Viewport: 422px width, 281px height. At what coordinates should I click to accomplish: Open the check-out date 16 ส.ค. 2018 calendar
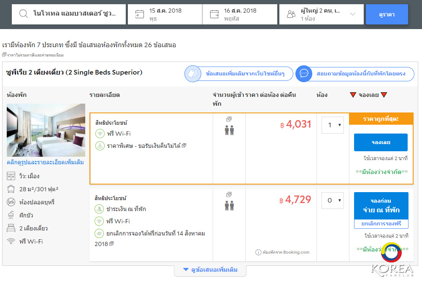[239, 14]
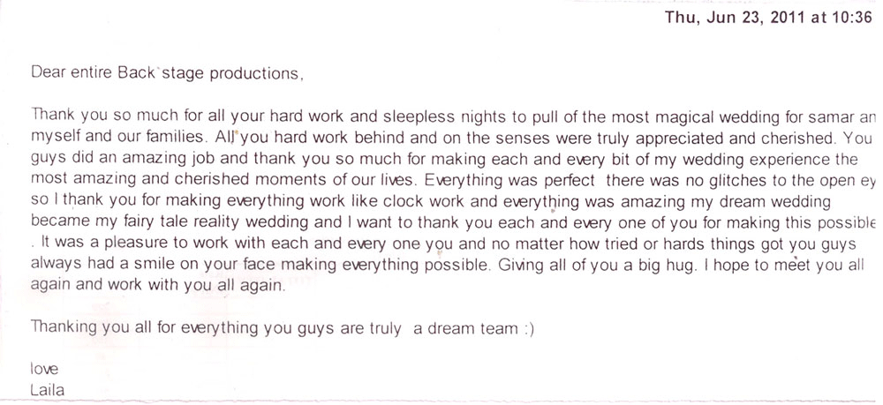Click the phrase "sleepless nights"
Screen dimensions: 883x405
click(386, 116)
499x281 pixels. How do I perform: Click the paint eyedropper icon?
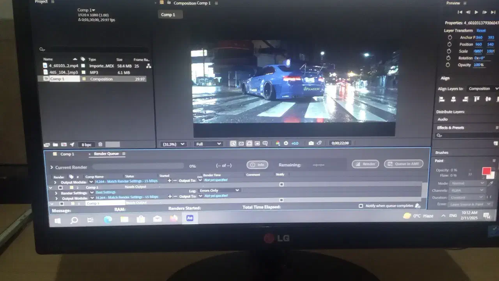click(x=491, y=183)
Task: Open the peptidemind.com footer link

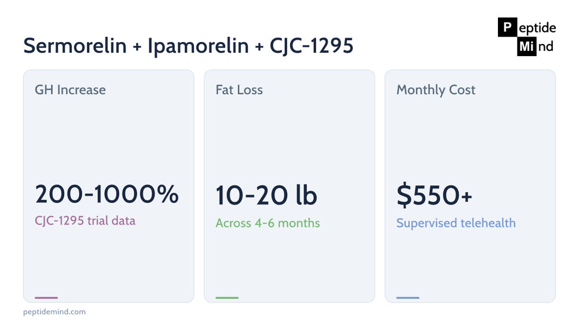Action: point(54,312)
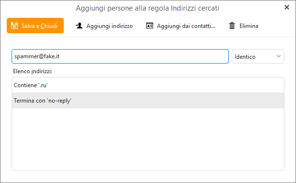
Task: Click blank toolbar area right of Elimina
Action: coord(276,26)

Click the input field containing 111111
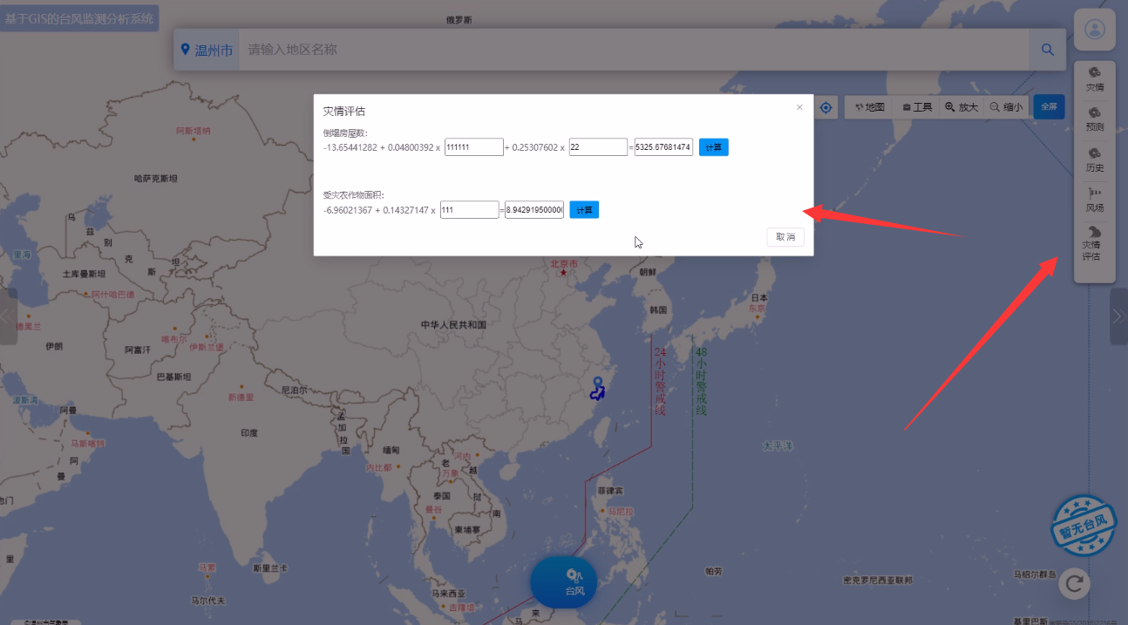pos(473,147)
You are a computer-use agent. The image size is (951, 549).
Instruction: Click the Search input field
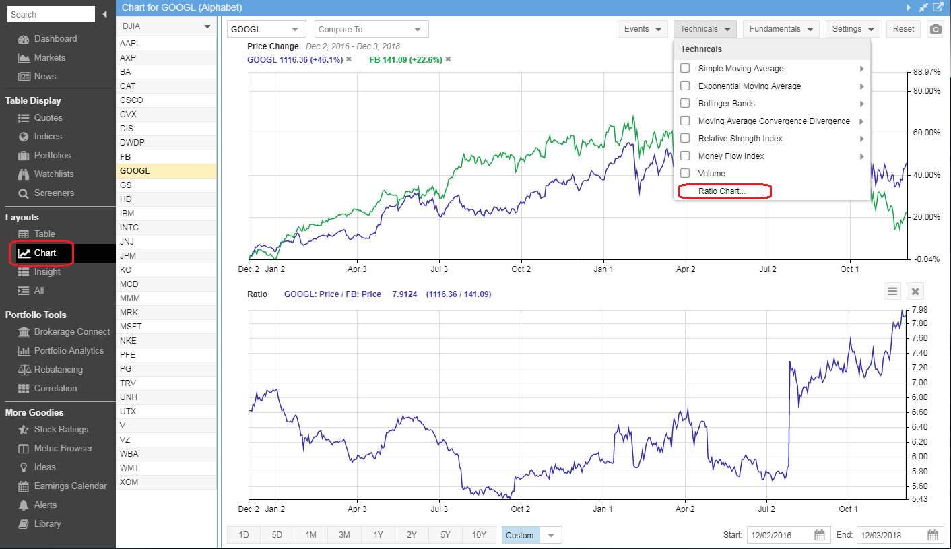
---
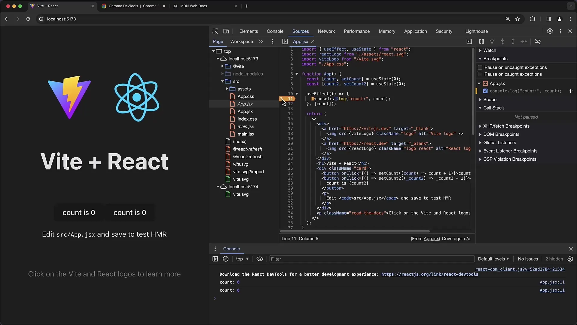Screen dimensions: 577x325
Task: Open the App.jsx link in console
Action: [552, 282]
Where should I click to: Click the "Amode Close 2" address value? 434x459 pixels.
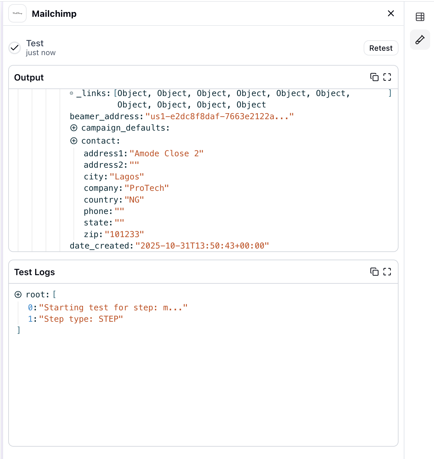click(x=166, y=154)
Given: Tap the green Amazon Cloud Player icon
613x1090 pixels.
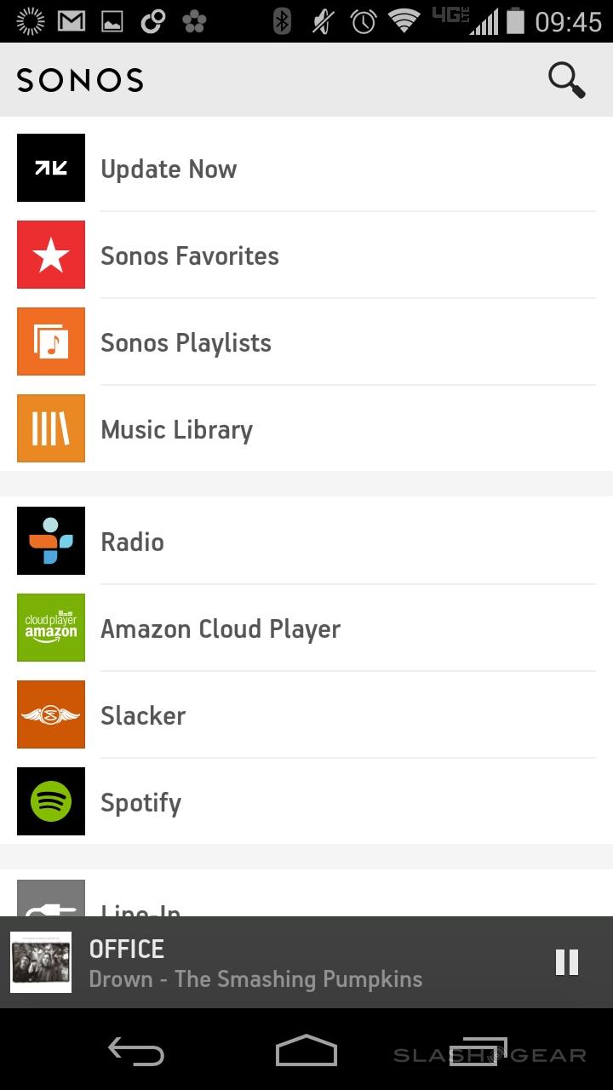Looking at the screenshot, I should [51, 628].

**Required action:**
Both the line containing "Viewport: 422px width, 281px" and the line containing "Instruction: Click the Search input field" above belong in the output, as do the lines between them. Print them exactly, without pictures.

**Written solution:**
Viewport: 422px width, 281px height. At what coordinates should I click to accomplish: Open the check-out date 16 ส.ค. 2018 calendar
[239, 14]
Click the phrase "sleepless nights"
Screen dimensions: 883x405
click(386, 116)
499x281 pixels. How do I perform: Click the paint eyedropper icon?
click(x=491, y=183)
Task: Open the peptidemind.com footer link

Action: point(54,312)
Task: Click blank toolbar area right of Elimina
Action: coord(276,26)

Click the input field containing 111111
pos(473,147)
You are a computer-use agent. The image size is (951, 549).
Instruction: Click the Search input field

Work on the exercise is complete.